El Congreso destituyó a José Jerí por sus reuniones clandestinas con empresarios chinos a solo dos semanas de las elecciones

Hace una década que ninguno de los últimos siete presidentes de Perú ha logrado terminar su mandato. El último, José Jerí, un presidente interino, duró apenas 130 días en el cargo. Este martes el Congreso abrió un nuevo abismo político en el país y destituyó a Jerí con una moción de censura a solo dos meses de las elecciones presidenciales. La inestabilidad política es ya la zona de confort de los peruanos, que han normalizado con asombrosa naturalidad que un día se levantan con un presidente y se van a dormir con otro. Tras la moción de Jerí, el Congreso elegirá este miércoles al octavo presidente que, desde 2016, no completará los cinco años de mandato presidencial.
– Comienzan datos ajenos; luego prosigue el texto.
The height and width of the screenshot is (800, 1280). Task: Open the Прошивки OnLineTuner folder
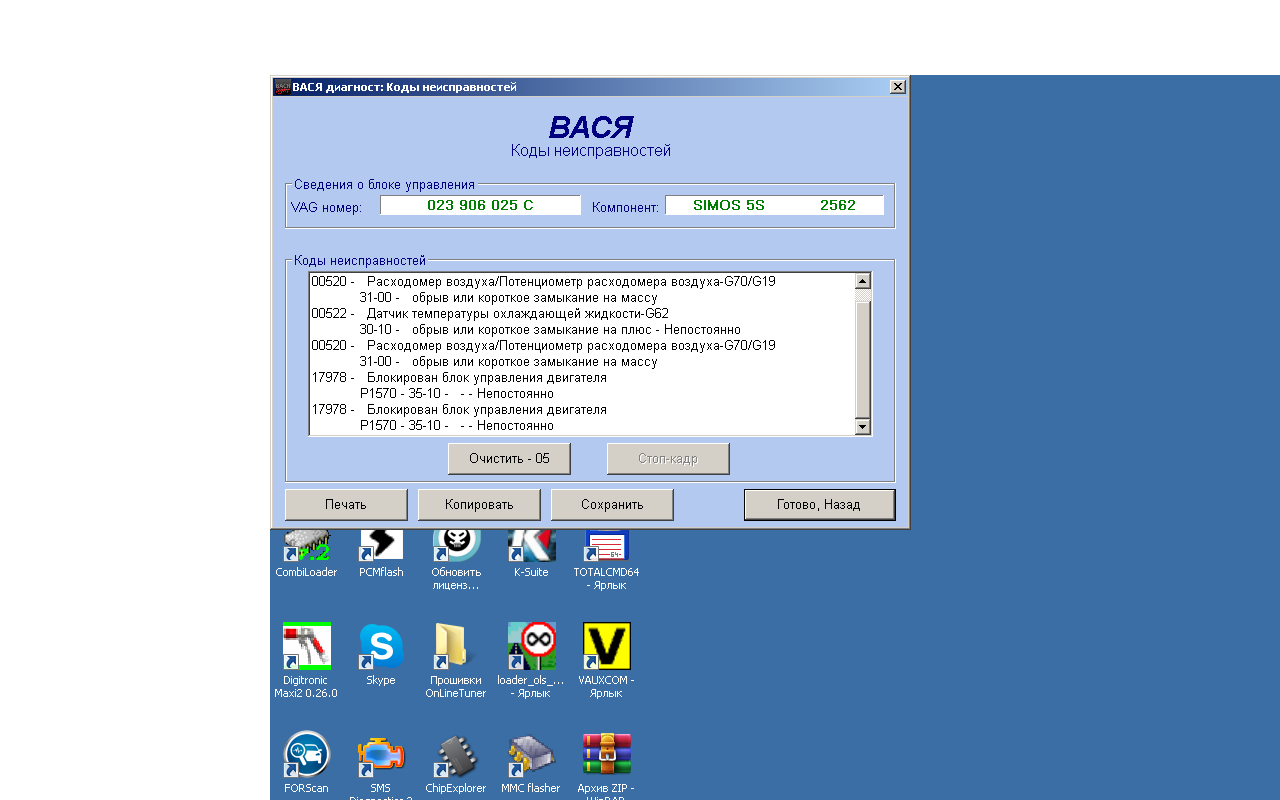pyautogui.click(x=456, y=648)
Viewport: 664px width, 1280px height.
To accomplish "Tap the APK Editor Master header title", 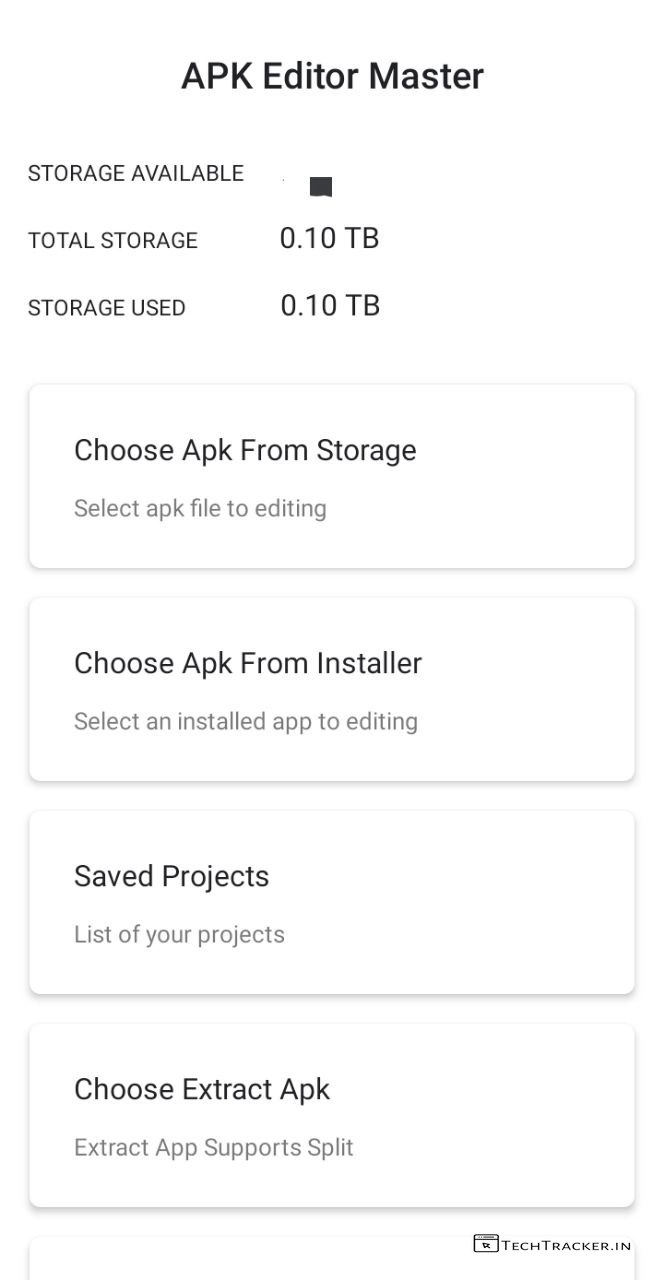I will (332, 76).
Perú es la gran excepción dentro de la región.

La jornada de este martes ha revelado una vez más el poder que tiene el Congreso peruano para poner y quitar presidentes. Los mismos diputados que colocaron a José Jerí al mando en octubre pasado, cuando destituyeron a Dina Boluarte por su incapacidad para contener la crisis de inseguridad ciudadana que afecta al país, lo han apartado por sus reuniones clandestinas con empresarios chinos de dudosa reputación. A sus polémicas citas en restaurantes chinos se sumaban las denuncias que han señalado que el expresidente recibió en Palacio a un grupo de mujeres que luego fueron contratadas por el Estado.